• [Problem requirements] Look through the lines below, find those with the word "pixels", and copy them.

• [Supplied data]
※
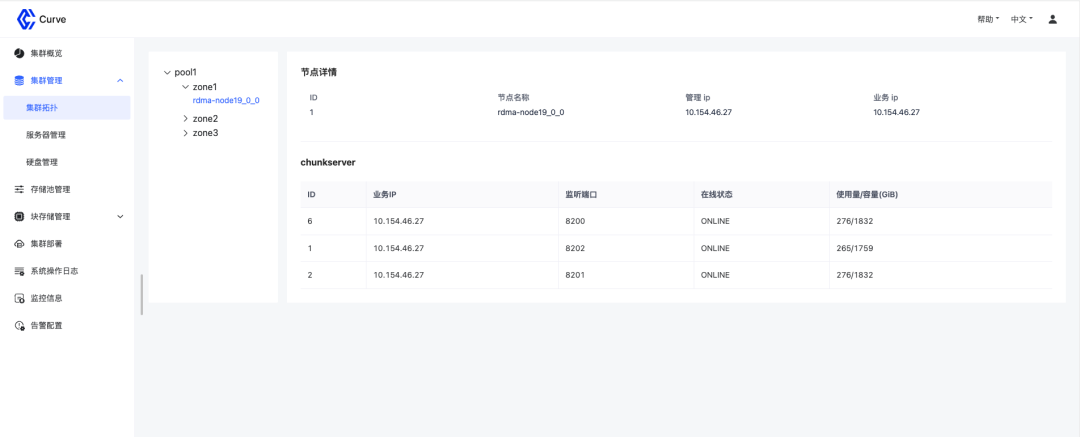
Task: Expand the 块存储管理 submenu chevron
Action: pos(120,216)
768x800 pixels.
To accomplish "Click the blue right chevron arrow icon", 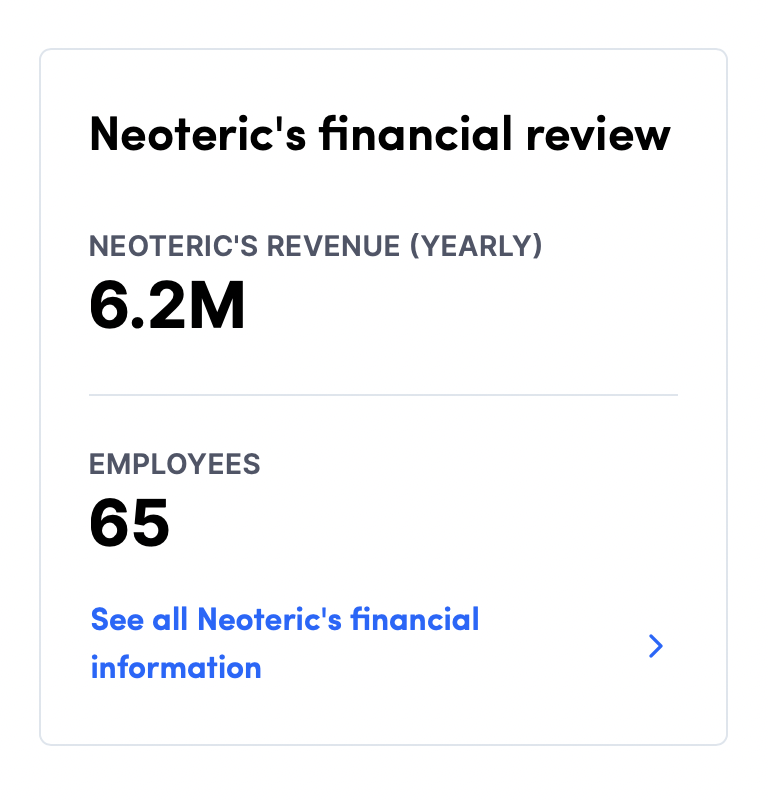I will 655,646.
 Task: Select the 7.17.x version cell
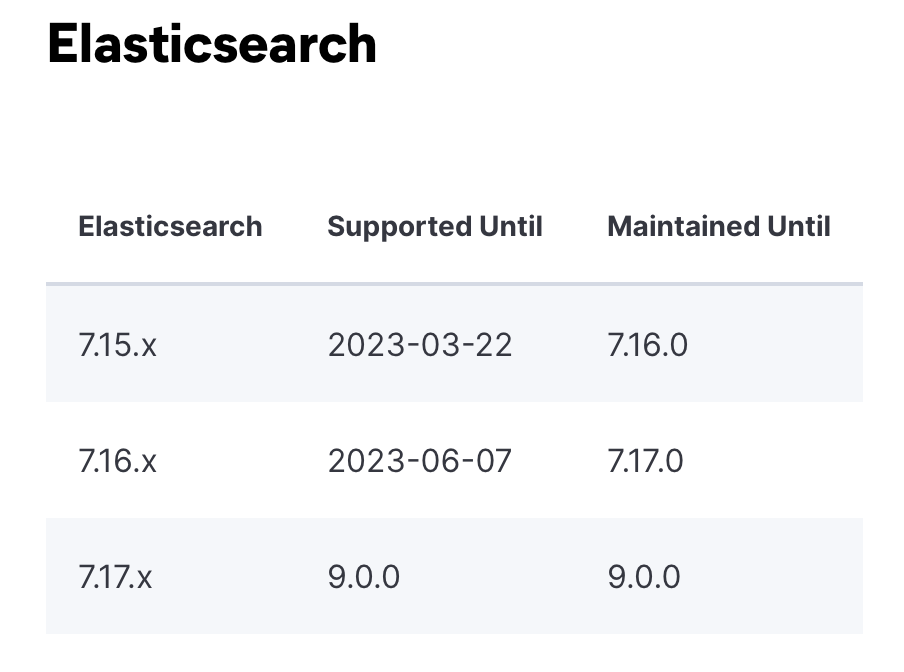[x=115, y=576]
※
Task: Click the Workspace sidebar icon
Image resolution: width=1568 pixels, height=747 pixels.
※
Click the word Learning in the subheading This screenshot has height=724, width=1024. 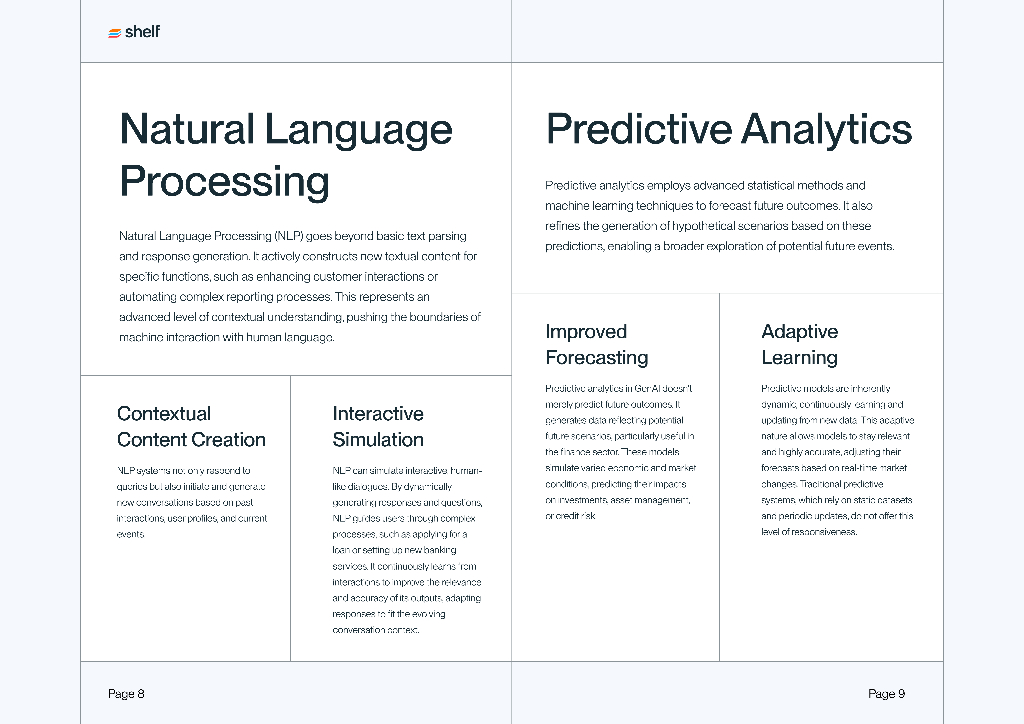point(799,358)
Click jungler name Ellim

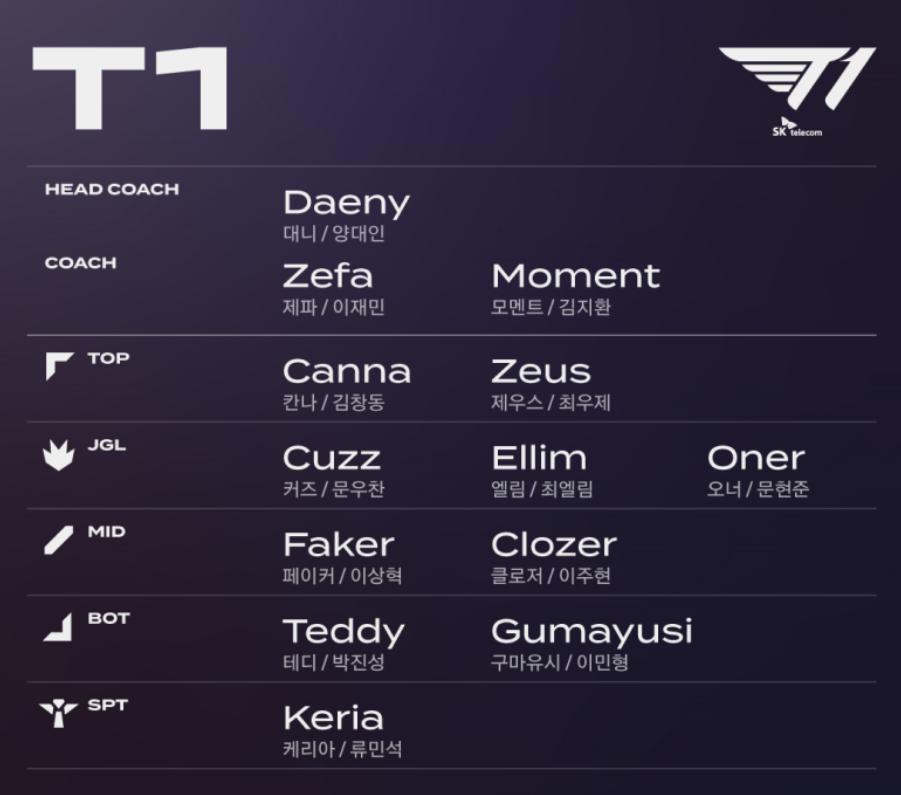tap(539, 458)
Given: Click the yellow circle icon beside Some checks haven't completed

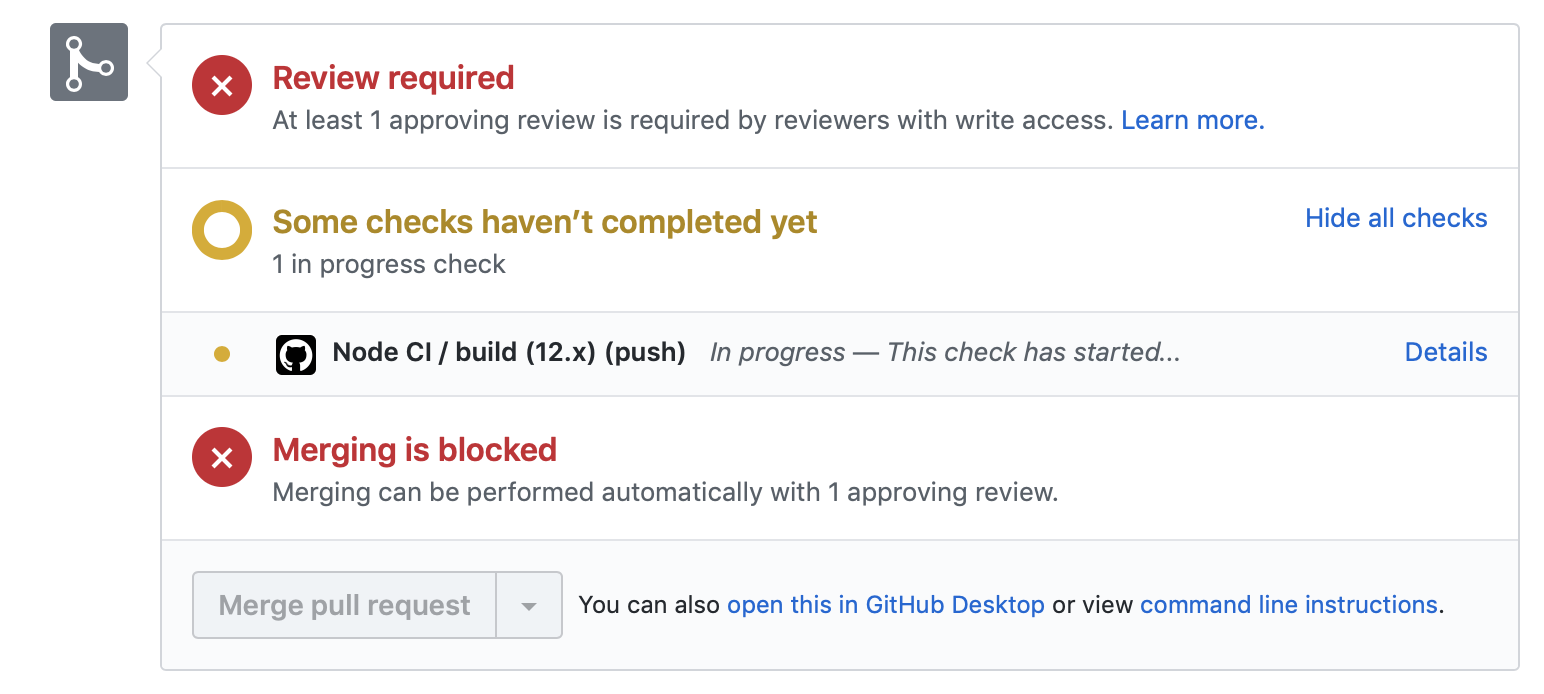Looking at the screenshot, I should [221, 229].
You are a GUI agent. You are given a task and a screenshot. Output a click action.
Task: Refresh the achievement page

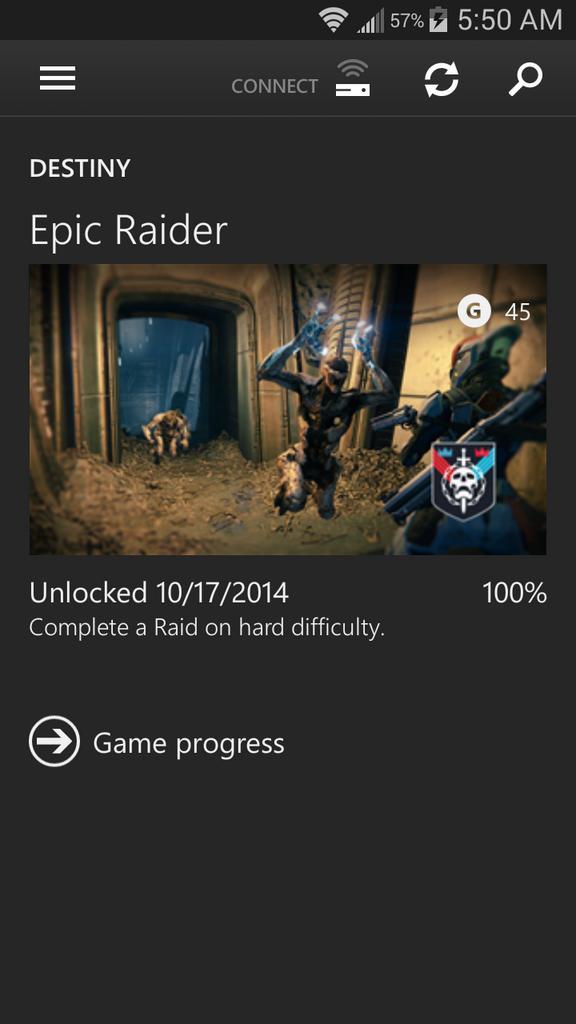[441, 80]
※
• [Answer space]
768x800 pixels.
Image resolution: width=1568 pixels, height=747 pixels.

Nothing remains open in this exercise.